La découverte de grandes quantités d’hydrogène dans des roches argileuses à 400 m de profondeur soulève de nombreuses questions en géologie
L’hydrogène (H2) est une molécule extrêmement mobile qui, si elle n’est pas consommée par des réactions chimiques, s’échappe dans nos océans et notre atmosphère. L’hydrogène n’est pas donc pas supposé s’accumuler dans la croûte terrestre et il n’existe d’ailleurs aucun réservoir connu à ce jour. Ce paradigme est remis en question par la découverte de grandes quantités d’hydrogène piégé dans des roches argileuses situées à 400 m de profondeur à proximité d’un grand gisement d’uranium au Canada.

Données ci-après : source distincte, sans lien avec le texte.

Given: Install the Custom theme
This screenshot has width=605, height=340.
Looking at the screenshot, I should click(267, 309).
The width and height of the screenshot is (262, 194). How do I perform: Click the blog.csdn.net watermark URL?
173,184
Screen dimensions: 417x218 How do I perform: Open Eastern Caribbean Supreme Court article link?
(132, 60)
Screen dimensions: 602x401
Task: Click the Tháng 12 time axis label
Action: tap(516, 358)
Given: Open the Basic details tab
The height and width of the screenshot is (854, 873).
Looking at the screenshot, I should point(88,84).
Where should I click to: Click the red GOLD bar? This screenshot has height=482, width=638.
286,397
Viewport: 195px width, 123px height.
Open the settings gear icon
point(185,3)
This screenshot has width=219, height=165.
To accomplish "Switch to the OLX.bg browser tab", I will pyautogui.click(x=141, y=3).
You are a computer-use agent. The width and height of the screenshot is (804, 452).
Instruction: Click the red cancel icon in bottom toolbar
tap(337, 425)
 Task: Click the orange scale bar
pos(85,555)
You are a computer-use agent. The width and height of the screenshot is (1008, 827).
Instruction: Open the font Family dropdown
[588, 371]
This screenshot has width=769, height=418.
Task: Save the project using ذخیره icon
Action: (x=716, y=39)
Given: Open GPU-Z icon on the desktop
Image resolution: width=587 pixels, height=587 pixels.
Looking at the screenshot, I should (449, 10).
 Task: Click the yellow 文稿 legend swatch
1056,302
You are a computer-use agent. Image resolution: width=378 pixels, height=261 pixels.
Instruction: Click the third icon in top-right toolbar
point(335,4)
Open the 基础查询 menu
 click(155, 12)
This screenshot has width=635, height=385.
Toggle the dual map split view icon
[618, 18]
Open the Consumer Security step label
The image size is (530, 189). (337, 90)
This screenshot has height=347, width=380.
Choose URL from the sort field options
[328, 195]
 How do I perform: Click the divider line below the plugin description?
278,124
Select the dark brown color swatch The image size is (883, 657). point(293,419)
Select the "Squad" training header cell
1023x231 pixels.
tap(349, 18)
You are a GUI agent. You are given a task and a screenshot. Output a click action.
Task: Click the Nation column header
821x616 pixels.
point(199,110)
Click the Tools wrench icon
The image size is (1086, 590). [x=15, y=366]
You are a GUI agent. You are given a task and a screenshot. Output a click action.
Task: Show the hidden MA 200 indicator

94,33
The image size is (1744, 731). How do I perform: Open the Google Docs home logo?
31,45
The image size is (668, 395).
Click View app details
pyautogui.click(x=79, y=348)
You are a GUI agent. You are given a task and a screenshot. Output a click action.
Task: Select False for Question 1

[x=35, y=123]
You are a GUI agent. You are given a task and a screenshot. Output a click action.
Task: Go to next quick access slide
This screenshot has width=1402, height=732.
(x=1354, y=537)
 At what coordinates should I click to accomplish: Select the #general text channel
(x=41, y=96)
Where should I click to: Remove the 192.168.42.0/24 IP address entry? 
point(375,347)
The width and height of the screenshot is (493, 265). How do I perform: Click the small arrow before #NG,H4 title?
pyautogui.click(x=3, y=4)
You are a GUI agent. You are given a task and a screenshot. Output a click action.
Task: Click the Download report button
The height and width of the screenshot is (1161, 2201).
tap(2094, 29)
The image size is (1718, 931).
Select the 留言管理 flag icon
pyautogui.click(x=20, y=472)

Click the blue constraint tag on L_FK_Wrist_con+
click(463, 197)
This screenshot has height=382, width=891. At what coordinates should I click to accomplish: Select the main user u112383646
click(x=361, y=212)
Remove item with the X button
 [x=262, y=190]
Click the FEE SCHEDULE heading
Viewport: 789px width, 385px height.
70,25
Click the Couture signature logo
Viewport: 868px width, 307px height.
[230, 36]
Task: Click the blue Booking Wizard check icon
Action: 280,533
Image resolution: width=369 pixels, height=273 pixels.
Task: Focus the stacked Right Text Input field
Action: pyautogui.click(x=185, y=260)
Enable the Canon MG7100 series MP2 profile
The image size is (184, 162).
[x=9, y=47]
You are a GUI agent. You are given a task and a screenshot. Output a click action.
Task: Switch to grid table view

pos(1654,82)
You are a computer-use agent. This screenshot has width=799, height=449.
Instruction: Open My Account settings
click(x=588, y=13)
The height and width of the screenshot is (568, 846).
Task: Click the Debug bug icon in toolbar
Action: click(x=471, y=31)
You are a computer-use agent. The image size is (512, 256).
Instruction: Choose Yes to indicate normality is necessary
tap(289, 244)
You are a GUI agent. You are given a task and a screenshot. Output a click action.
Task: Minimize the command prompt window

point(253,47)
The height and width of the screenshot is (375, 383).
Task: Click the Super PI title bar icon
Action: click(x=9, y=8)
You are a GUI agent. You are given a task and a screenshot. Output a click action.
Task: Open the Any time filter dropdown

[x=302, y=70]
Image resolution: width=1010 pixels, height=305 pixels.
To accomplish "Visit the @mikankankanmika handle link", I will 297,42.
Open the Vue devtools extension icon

L’hydrogène peut être produit par différents processus réactionnels dans la croûte terrestre. Les plus connus sont l’altération hydrothermale des roches ultramafiques [1], la radiolyse [2] de l’eau, l’activité de certaines bactéries, ou encore le dégazage mantellique. Cet hydrogène natif peut ensuite réagir avec des éléments oxydés - minéralisés ou dissous dans les fluides géologiques - ou bien diffuser vers la surface et s’échapper dans nos océans ou dans notre atmosphère. Ainsi, on pensait jusqu’à présent que la grande mobilité de l’hydrogène combinée à sa forte réactivité à haute température, comme à basse température en présence de bactéries, ne lui permettait pas de s’accumuler dans le sous-sol de notre planète.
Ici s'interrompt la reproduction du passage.